実は大変だったのねと、深く突っ込まずサラッと読んでいただけたら幸いです。
そんなセドは見たくないよ~!な方は、一話飛ばして次回の上書きラブラブエッチからどうぞ。
****************
部屋には淫靡な空気が満ちていて、荒い息と嬌声だけが響いている。
どうしてあんな女を嫌がることなく受け入れたんだと怒りをぶつける俺をアルフレッドはひたすら受け止める羽目になっていた。
あんな女に口づけられて恥じらう顔なんて見たくなかった。
俺よりあんな女を選ばれたくなかった。
(お前は俺のものだろう?!)
余所見なんてする余裕なんて一切ないように全部奪ってやると言わんばかりに快楽へと突き落とし、そのままどっぷりと沈めにかかった。
そうする事で二度と誰にも奪われなくなると、そう思った。
それなのに……。
「セドリック様!」
アルフレッドを嬲っていると、突然暗部がベッド脇に降り立ち、それ以上はマズいからやめろと止めに入ってくる。

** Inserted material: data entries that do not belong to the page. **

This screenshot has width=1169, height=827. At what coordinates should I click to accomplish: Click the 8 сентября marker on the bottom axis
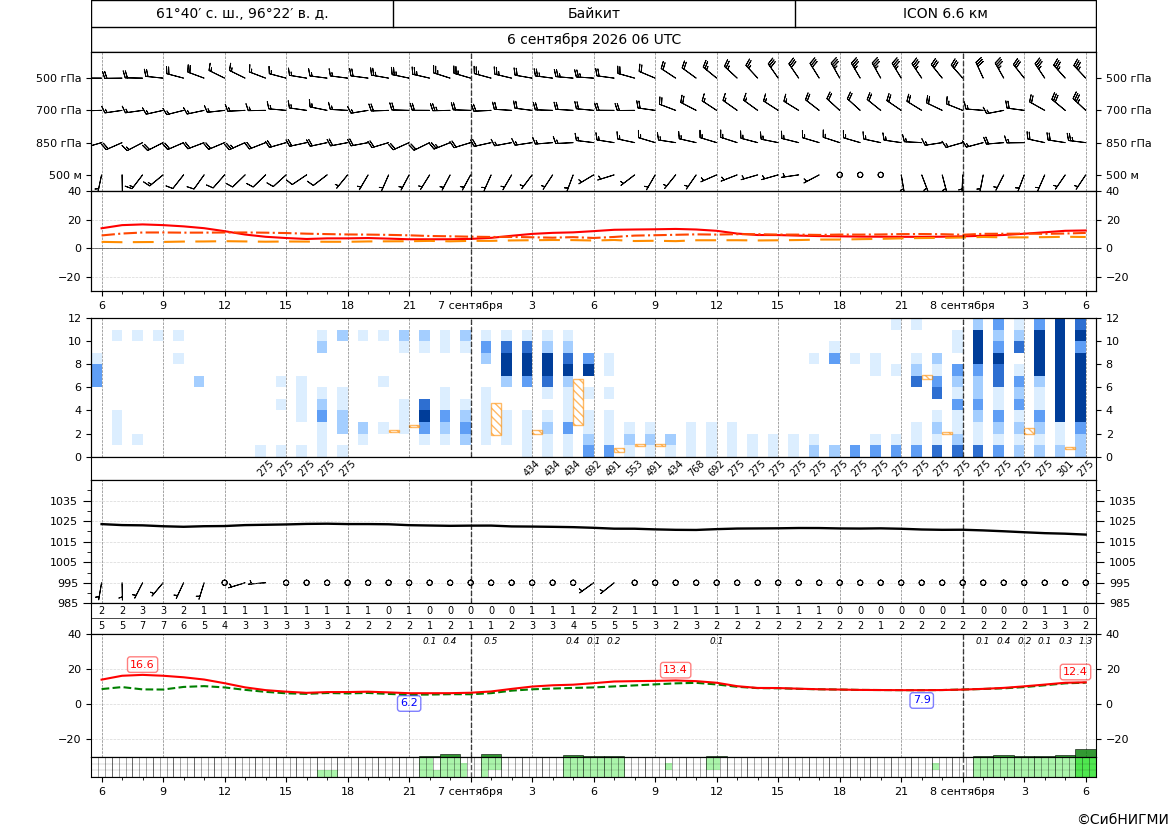[x=962, y=791]
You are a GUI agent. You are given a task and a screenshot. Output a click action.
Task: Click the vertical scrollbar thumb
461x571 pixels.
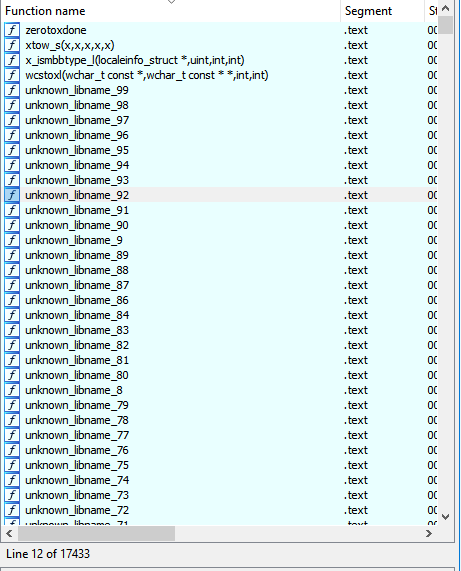[x=446, y=25]

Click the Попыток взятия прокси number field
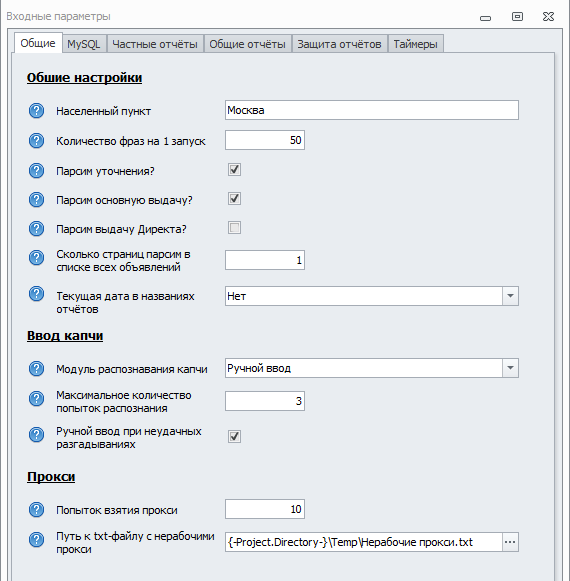click(265, 509)
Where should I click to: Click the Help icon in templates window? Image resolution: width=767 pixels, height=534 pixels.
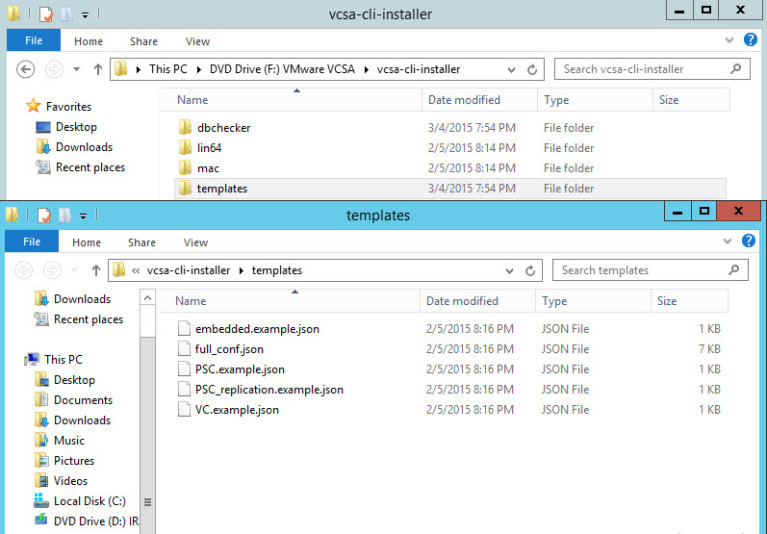pyautogui.click(x=749, y=242)
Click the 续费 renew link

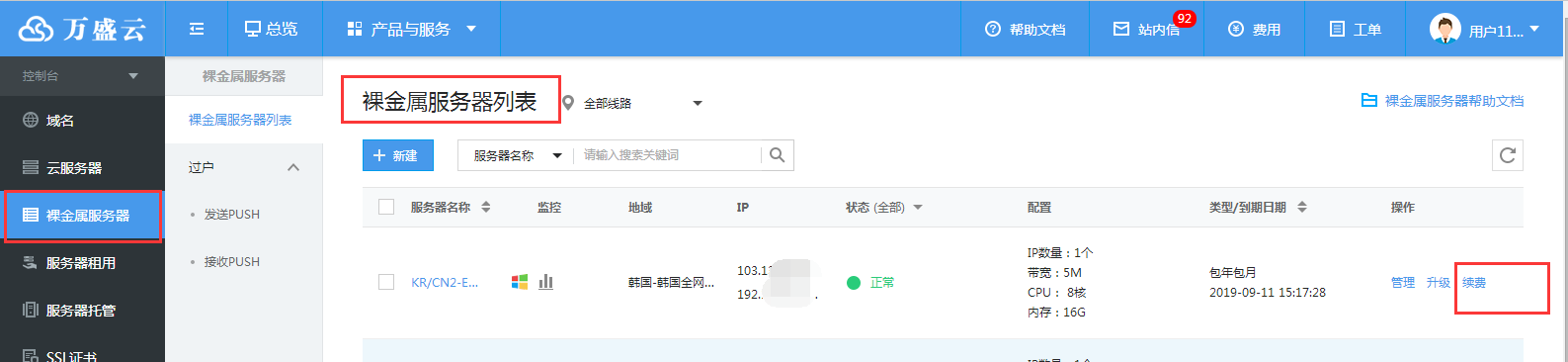[x=1474, y=283]
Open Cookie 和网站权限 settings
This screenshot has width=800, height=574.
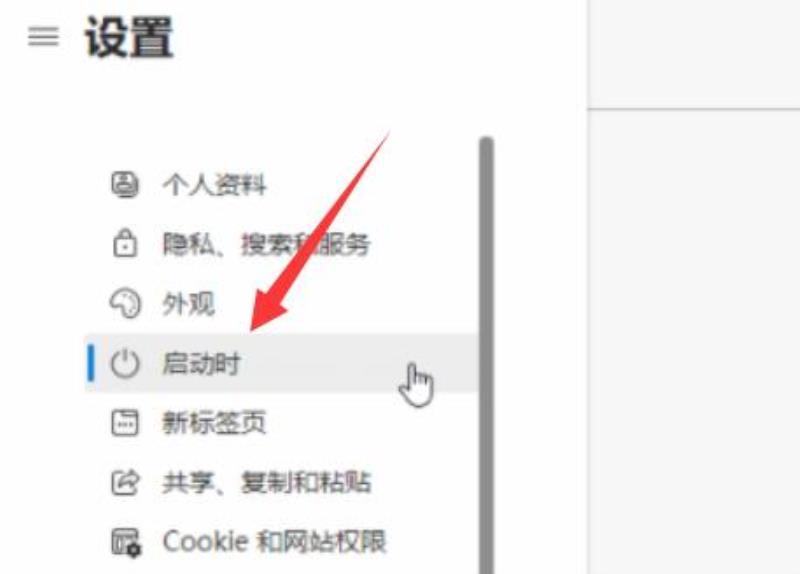point(274,541)
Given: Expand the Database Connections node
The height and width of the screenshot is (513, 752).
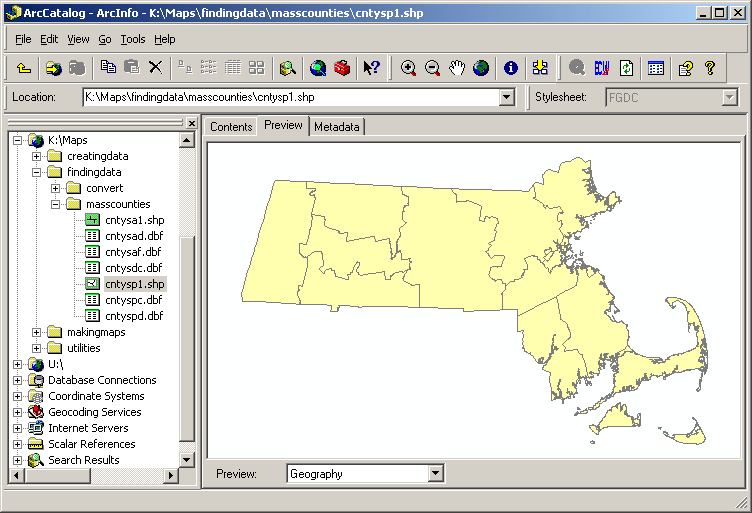Looking at the screenshot, I should click(x=18, y=380).

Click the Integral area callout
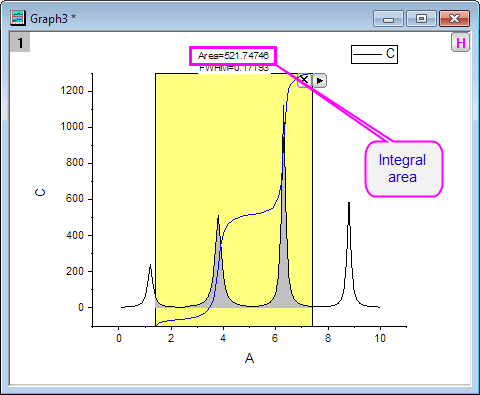[x=403, y=169]
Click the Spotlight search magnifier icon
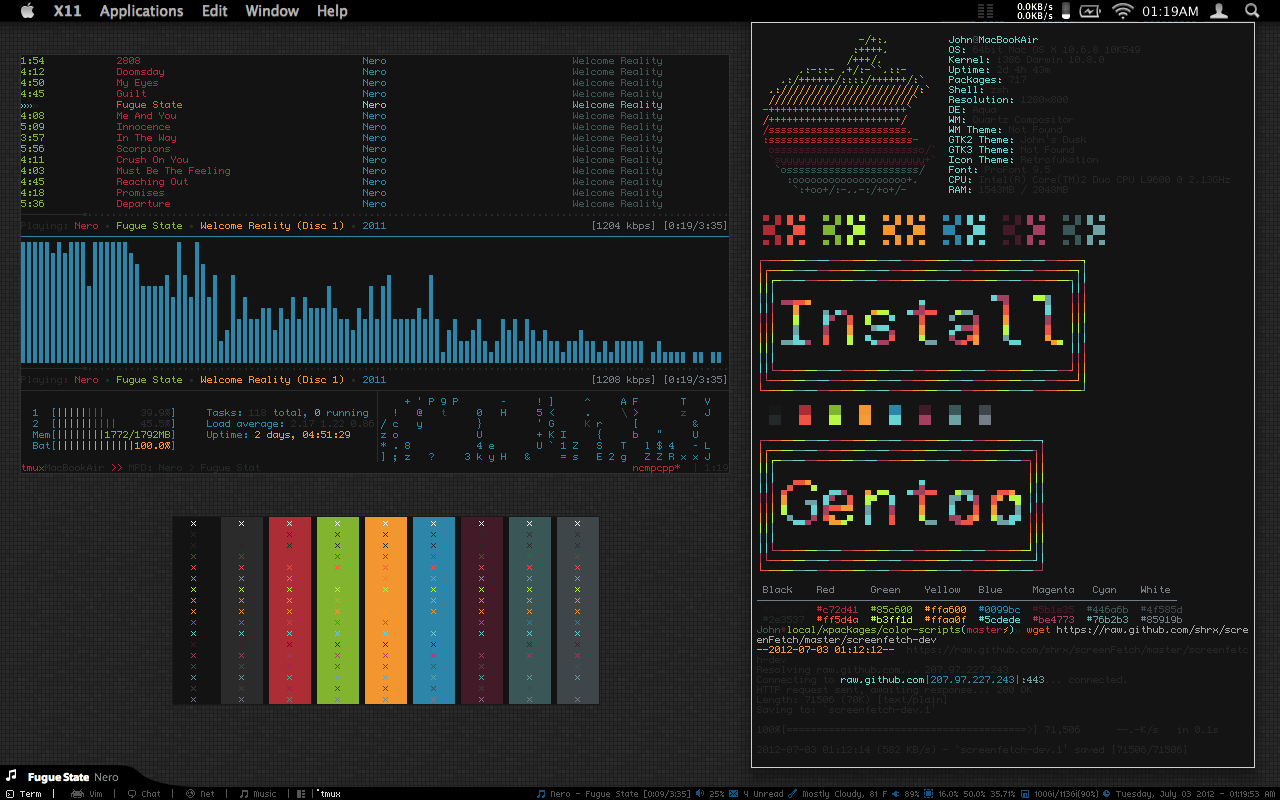The height and width of the screenshot is (800, 1280). pyautogui.click(x=1252, y=11)
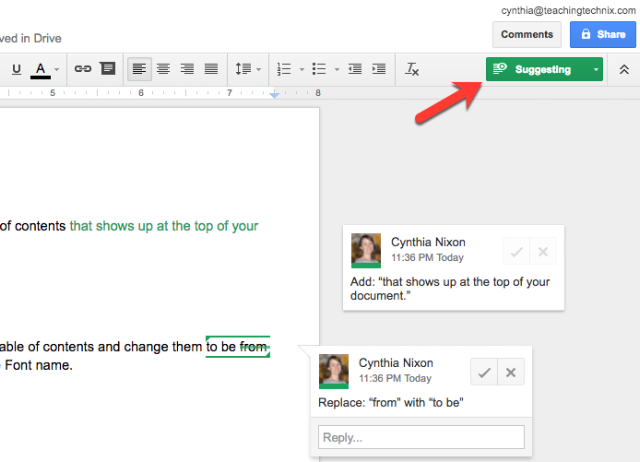Collapse the menus with the double chevron
The image size is (640, 462).
click(624, 69)
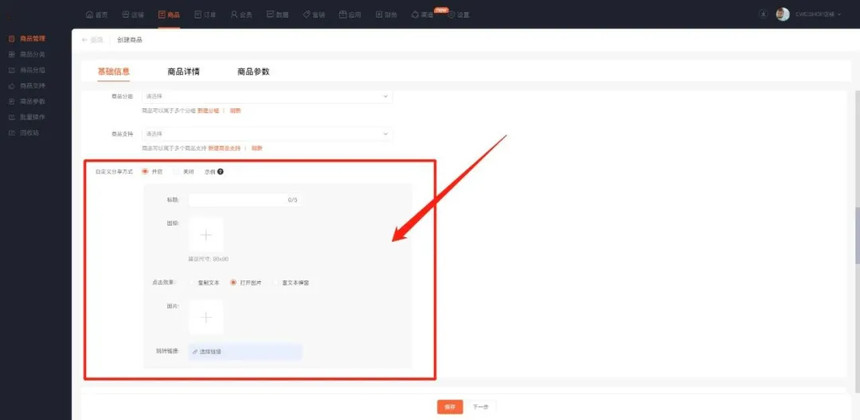Image resolution: width=860 pixels, height=420 pixels.
Task: Click the help icon beside 示例
Action: coord(220,172)
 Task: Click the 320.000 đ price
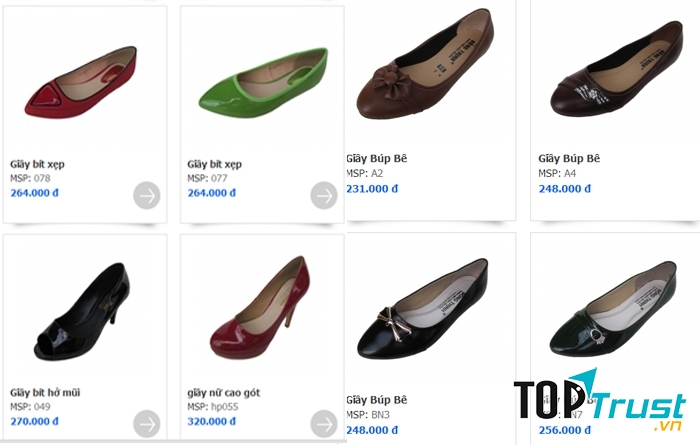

何故止めると睨んだが、よく見ろと言われアルフレッドを見、一気に頭が冷えた。
暗部が止めに入ったのも納得の堕ち具合に自分でも思わず固まってしまう。
どうして気づかなかったんだろう?
「アルフレッド殿!お気を確かに!」
ズルッと引き抜かれた淫具がカツンと硬い音を立て床へと落ちる。
暗部が声を掛けるがアルフレッドの焦点は全く合っていない。
全身を震わせ、完全に快楽堕ちしてしまっている。
どう見てもやり過ぎだ。
焦らしに焦らしてからの強烈な快感の連続。
気絶しても逃さず何度も起こしてはまたその身に快楽を教え込んだせいでまずいことになってしまっていた。
「あ…う……」
「アルフレッド」
触れるだけで恍惚とした顔で虚ろに喘ぐアルフレッドは、いつもとは違いまるで壊れた人形のようだ。
そんなアルフレッドを見て、これは下手をすると精神的に壊れてしまうかもと暗部から言われて蒼白になった。
父からも温情をと言われていたのに、完全に頭から飛んでしまっていた。
「取り敢えず、アルフレッド殿の精神の強靭さに賭けましょう。ええと…そ、そうですね!大好きな剣の話でも耳元で囁いてあげてはいかがでしょう?運が良ければ元に戻ってくれるんじゃないでしょうか?」
全く自信がない様子で目を泳がせる暗部にジトリとした目を向け、わかったから下がれと言って下がらせる。
それからアルフレッドの身を清めて、悪かったと言いながらそっと腕の中に閉じ込めた。
(ここまでする気はなかったのに…)
チュッと優しく口づけるとその口から甘い言葉がこぼれ落ちるが、相変わらず焦点が合うことはない。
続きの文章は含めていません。